A study published in the September 2001 Fertility and Sterility Journal of the American Society for Reproductive Medicine found that sperm have cannabinoid receptors, and that the body produces cannabinoid-like chemicals which are present in semen and vaginal fluids.
Although the study seemed on the verge of explaining why oral sex is so much fun, it instead concluded rather vaguely that, “smoked marijuana could impact reproductive functions in the male and female.” What the study found, in fact, was that a highly specific, laboratory-synthesized endocannabinoid (one of many cannabis chemicals that occur naturally in the body), at doses under or above certain amounts, can cause sperm to speed up or slow down, or can inhibit a sperm’s ability to bind with an egg.
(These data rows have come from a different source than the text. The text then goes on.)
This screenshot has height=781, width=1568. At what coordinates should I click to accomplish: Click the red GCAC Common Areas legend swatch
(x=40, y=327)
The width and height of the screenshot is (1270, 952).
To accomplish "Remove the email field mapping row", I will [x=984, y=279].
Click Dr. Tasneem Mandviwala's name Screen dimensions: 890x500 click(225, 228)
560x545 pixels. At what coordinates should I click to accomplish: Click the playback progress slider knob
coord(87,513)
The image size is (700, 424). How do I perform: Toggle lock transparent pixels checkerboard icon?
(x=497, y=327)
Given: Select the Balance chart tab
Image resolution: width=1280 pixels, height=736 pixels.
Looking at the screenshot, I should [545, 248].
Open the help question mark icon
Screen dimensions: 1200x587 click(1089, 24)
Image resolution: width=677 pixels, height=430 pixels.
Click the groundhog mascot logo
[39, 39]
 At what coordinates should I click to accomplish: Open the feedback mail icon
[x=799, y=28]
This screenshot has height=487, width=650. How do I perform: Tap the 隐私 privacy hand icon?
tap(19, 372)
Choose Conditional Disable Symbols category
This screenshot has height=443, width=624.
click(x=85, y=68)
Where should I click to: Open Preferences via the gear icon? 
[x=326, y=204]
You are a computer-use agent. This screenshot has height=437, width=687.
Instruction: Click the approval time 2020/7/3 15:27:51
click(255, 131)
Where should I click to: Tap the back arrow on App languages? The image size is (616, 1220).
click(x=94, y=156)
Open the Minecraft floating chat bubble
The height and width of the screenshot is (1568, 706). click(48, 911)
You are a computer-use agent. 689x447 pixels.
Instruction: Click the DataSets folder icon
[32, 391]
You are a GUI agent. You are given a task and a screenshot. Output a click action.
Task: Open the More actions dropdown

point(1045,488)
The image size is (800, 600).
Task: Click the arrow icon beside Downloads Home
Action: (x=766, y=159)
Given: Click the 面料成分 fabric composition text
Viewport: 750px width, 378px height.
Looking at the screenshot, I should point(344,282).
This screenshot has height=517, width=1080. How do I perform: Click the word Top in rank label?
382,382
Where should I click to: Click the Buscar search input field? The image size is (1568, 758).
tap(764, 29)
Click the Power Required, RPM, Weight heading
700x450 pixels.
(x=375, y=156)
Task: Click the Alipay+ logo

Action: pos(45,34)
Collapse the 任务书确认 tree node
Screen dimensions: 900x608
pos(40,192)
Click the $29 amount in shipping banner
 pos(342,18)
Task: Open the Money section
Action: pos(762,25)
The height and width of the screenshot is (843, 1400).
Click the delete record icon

Funded by the pot-hating US National Institute on Drug Abuse (NIDA), the study missed the conclusion that very specialized cannabis extracts might one day provide fun and easy to use contraceptives and fertility drugs.
Instead, NIDA hopes to wreck everyone’s fun with SR141716, an anti-drug currently under development by French corporation Sanofi-Synthelabo. According to a story published in New Scientist earlier this year, SR141716 is said to block 75% of marijuana’s effects, making it suitable for forced treatment of cannabis users.
NIDA researchers don’t seem concerned that SR141716 will likely also have an adverse effect on human biological functions, like fertility, which are regulated by naturally occurring cannabis chemicals.